-- PROVIDED DATA follows --

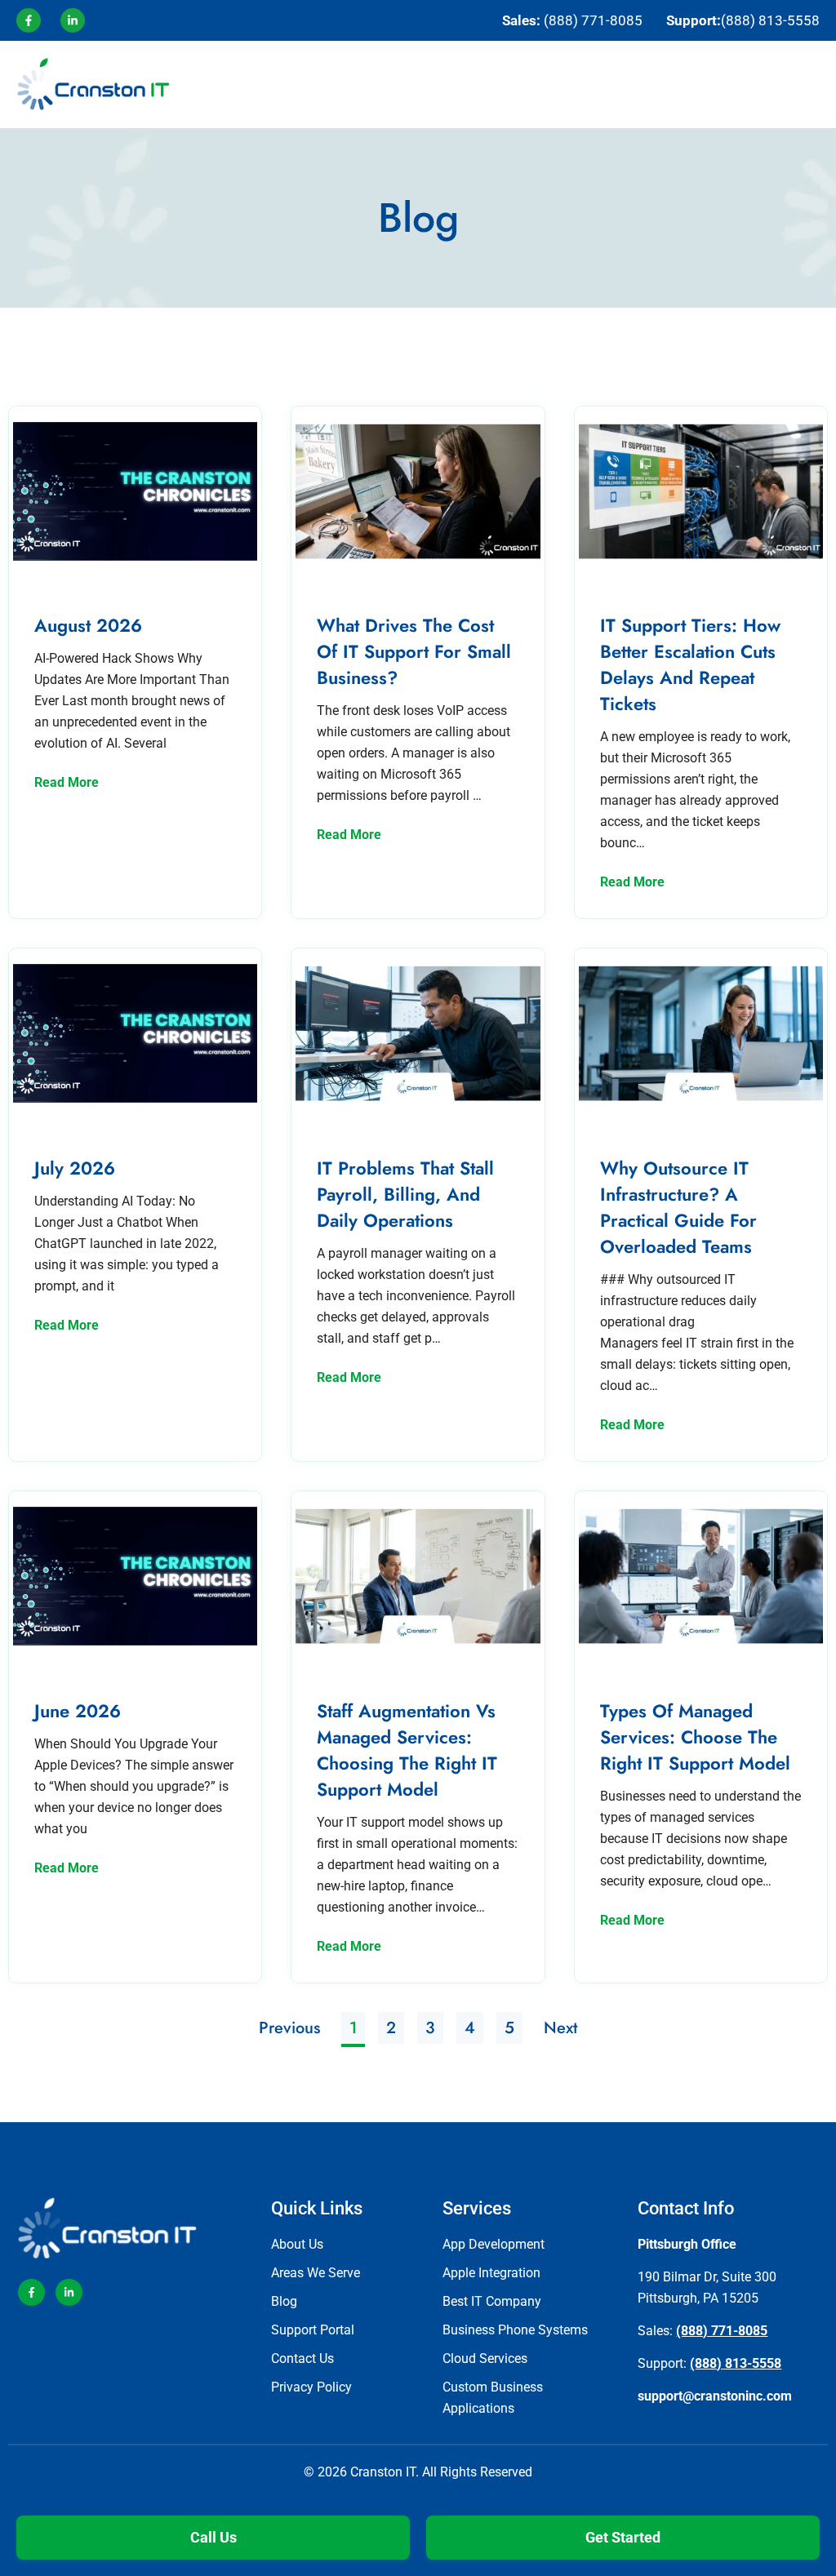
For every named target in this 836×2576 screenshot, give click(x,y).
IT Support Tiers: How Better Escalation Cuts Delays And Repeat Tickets (690, 664)
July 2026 (74, 1168)
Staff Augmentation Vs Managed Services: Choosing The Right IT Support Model (407, 1750)
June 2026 (77, 1711)
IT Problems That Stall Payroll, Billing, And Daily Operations (405, 1194)
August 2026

-- PROVIDED DATA concluded --

TASK ITEM: Please retype every record exactly, leaving the pictures out.

RESPONSE TO THIS EXERCISE:
For every named target in this 836×2576 screenshot, give click(x,y).
IT Support Tiers: How Better Escalation Cuts Delays And Repeat Tickets (690, 664)
July 2026 (74, 1168)
Staff Augmentation Vs Managed Services: Choosing The Right IT Support Model (407, 1750)
June 2026 (77, 1711)
IT Problems That Stall Payroll, Billing, And Daily Operations (405, 1194)
August 2026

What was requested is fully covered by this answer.